◆ **TASK DIRECTIONS**
Edit the lines below so that "menu chevron" becomes "dropdown arrow" and everything else stays unchanged. Leave the pictures out of your answer.

Word and element location data

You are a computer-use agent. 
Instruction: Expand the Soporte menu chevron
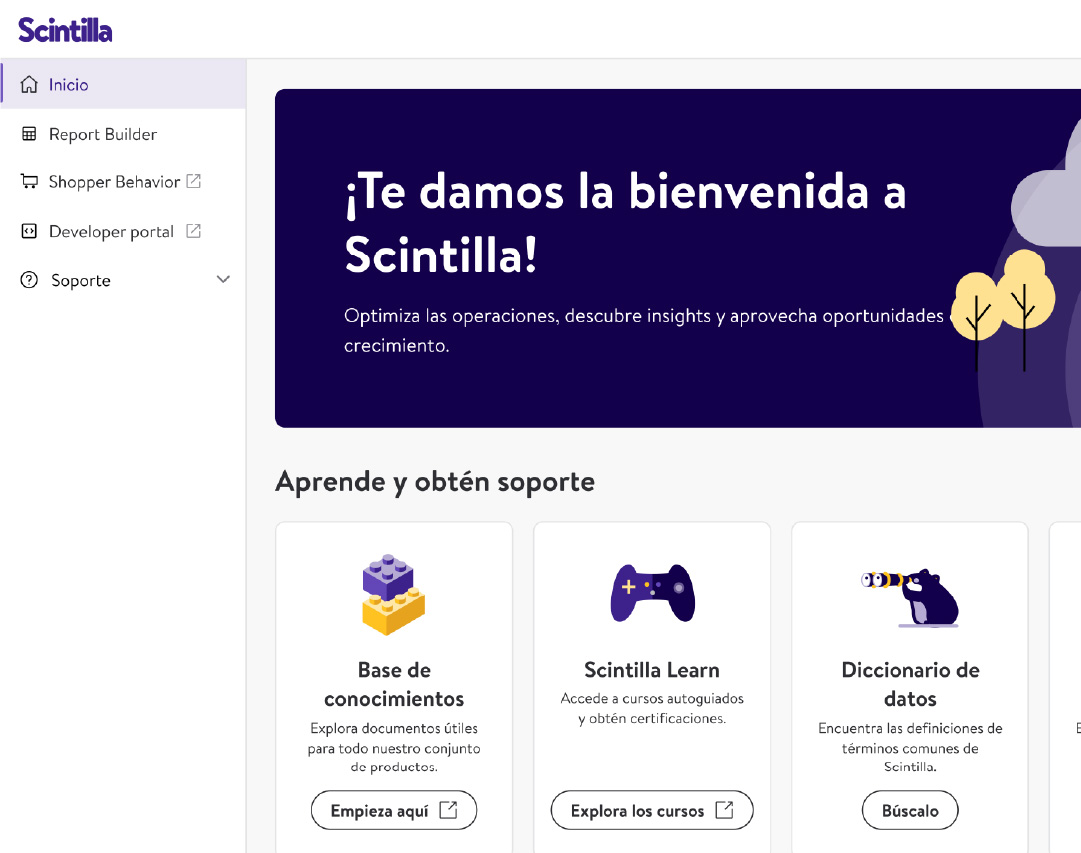pos(223,280)
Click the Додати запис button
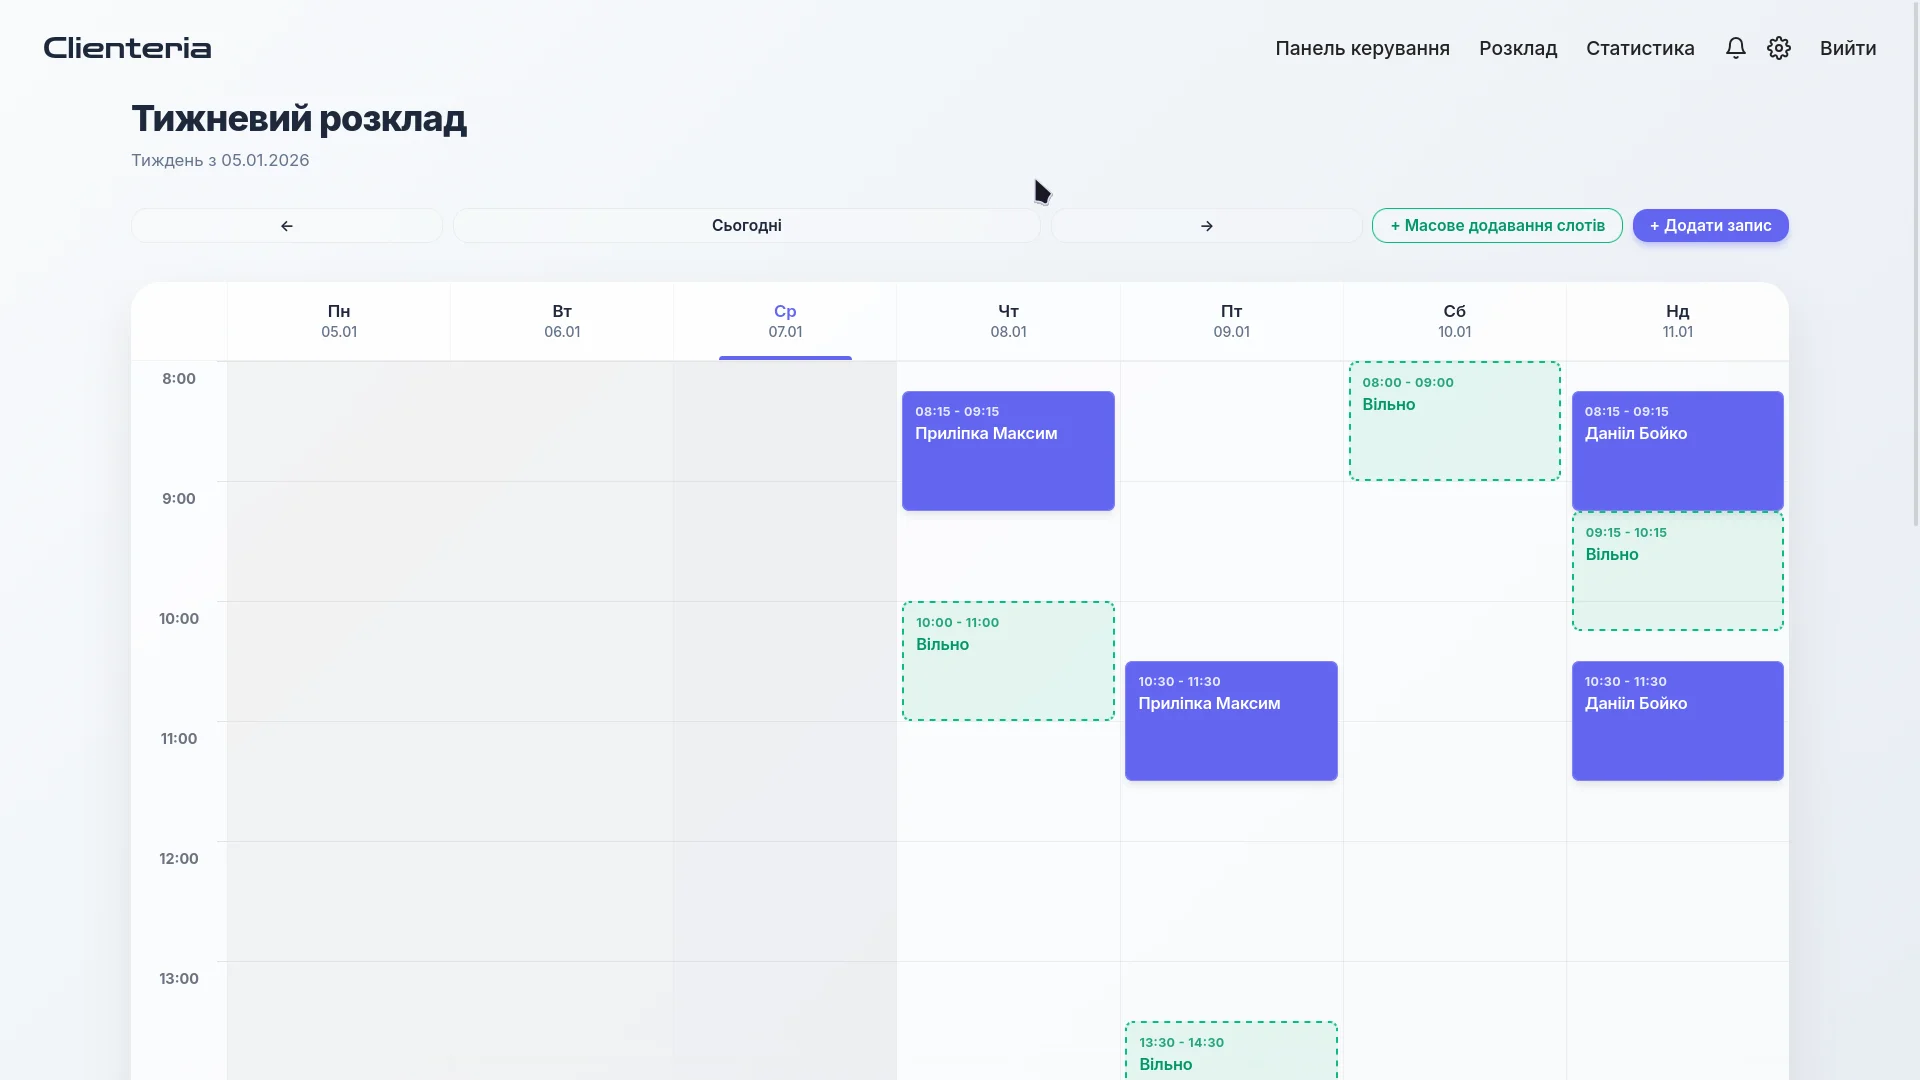This screenshot has height=1080, width=1920. pyautogui.click(x=1710, y=225)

◆ **SOLUTION FOR THIS TASK**
You are a computer-use agent. 
Instruction: Expand the Soporte dropdown arrow
pos(223,280)
Click the Додати запис button
This screenshot has height=1080, width=1920. pyautogui.click(x=1710, y=225)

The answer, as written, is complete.